Here's a summary of the preferred, complex case. This is when you can't... You don't have the scopes, for instance. If you can use priority resolution, great. Otherwise you might want to do a mix of reserved scopes or packages upstream. Use denylist and allowlist for the remotes in your repository manager, as well as setting allowlist for scopes per source, in your project. You would probably want to only go through the internal repository manager, to make sure you get some audit capabilities. Here we have some of the package systems we looked at. As you can see, some of the support scopes, others not. Of course it's easier when they do support scopes. PIP is one of those that doesn't support scopes,
which makes it tedious to go and register all the package names upstream.
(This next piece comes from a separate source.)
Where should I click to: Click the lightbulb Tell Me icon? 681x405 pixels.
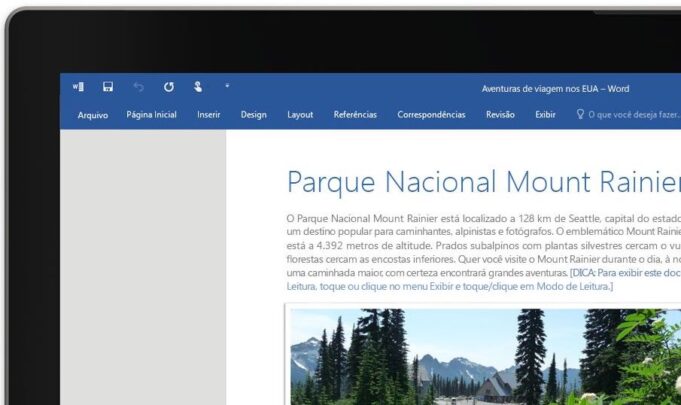pyautogui.click(x=580, y=114)
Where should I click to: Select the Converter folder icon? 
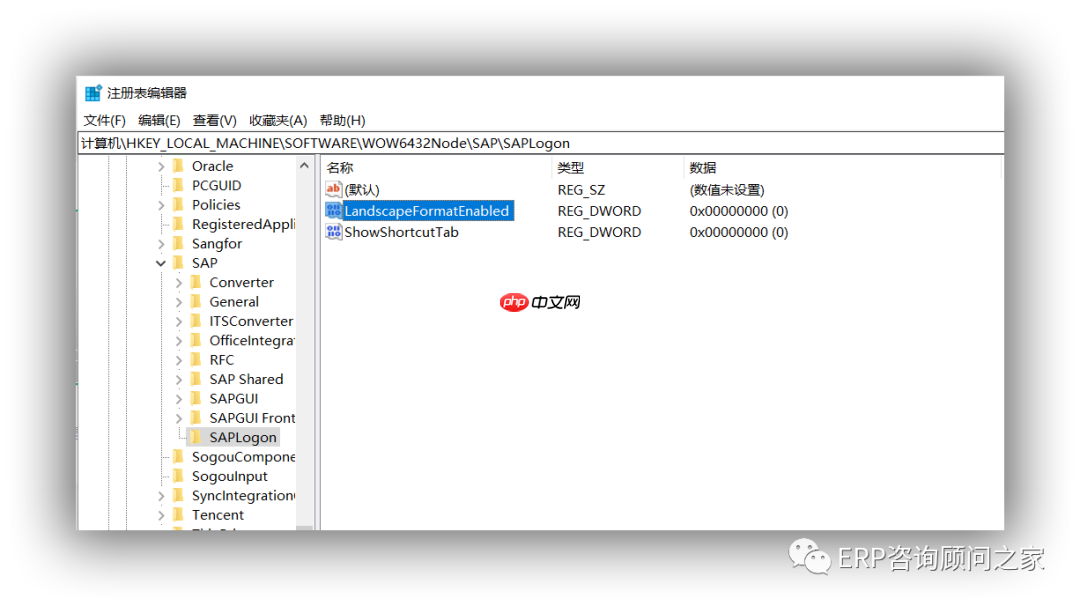coord(196,282)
One thing to note here is that most of them that do support scopes, anyone is free to register any scope. So then you have to be first, before the attacker to register it. For Maven Central, which is the main one for Maven and Gradle, you actually... They use DNS, so that you have to prove that you own, for instance, schibsted.com, for the group ID "com.schibsted". This is useful so that not anyone can get at your scope. If you already use good scopes, then you're, sort of, secure, to a larger extent in the Maven world. Basically this... It took a lot of time to go through this, and we did register several hundred packages upstream, in addition to scopes.
For the different package systems. Our approach, then to go through and clean up, if you're starting out. You can go through all packages and check if they do exist upstream, if not, you can reserve the package name and/or scopes. And you can add a denylist. If they do exist upstream, you should check if you are the owner or could get ownership. For instance, we had some packages that were owned by ex-employees that we could get ownership back of. You can also check that, is there already a malicous package there? And check if you're compromised. There are also some small projects where, their, sort of, no longer maintained, and you don't think you're gonna need it.
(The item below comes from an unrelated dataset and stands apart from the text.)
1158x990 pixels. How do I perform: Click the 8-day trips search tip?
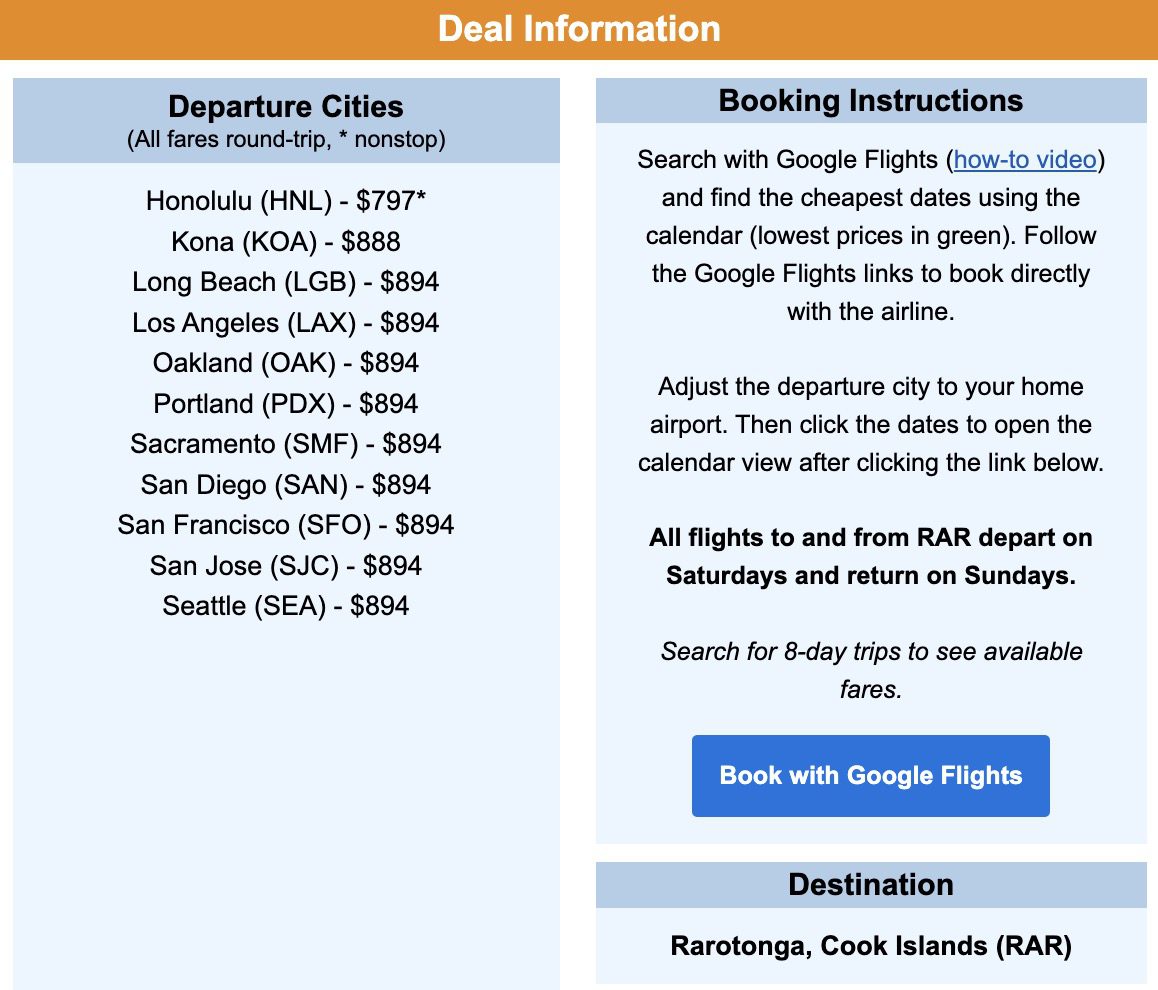[870, 670]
Then it might still be useful to denylist it internally if you're unable to rename the package internally. To avoid that conflict. And, of course, moving and renaming stuff might be required to get a clean setup.
In addition to going through all the internal packages we can also go through the remotes and make sure that we don't have any remotes we shouldn't have and also restrict some of them based on scope prefix to make sure that they can only publish packages that are relevant for that remote.
Then, unfortunately, based on your setup you might have to continously look for new internal packages or scopes and make sure that you go through the same process to secure those. This is, depending on the solution, an ongoing thing you have to make sure that you're covered. Then, of course, if you can use priority resolution it might be useful too. Hopefully there'll be more useful tools from the vendors in the future. So, some resources. We do have a blog post with more details on this. We also have an open-source tool called Artishock. That is useful to do some of the steps I just went through in the setting of Artifactory. There's also a tool from Visma called Confused,
which is more centered on, like you have one project and you can detect if that project has packages that are not claimed upstream. With that, I would like to say that we are hiring a Cloud Security Engineer and I'm happy to take questions!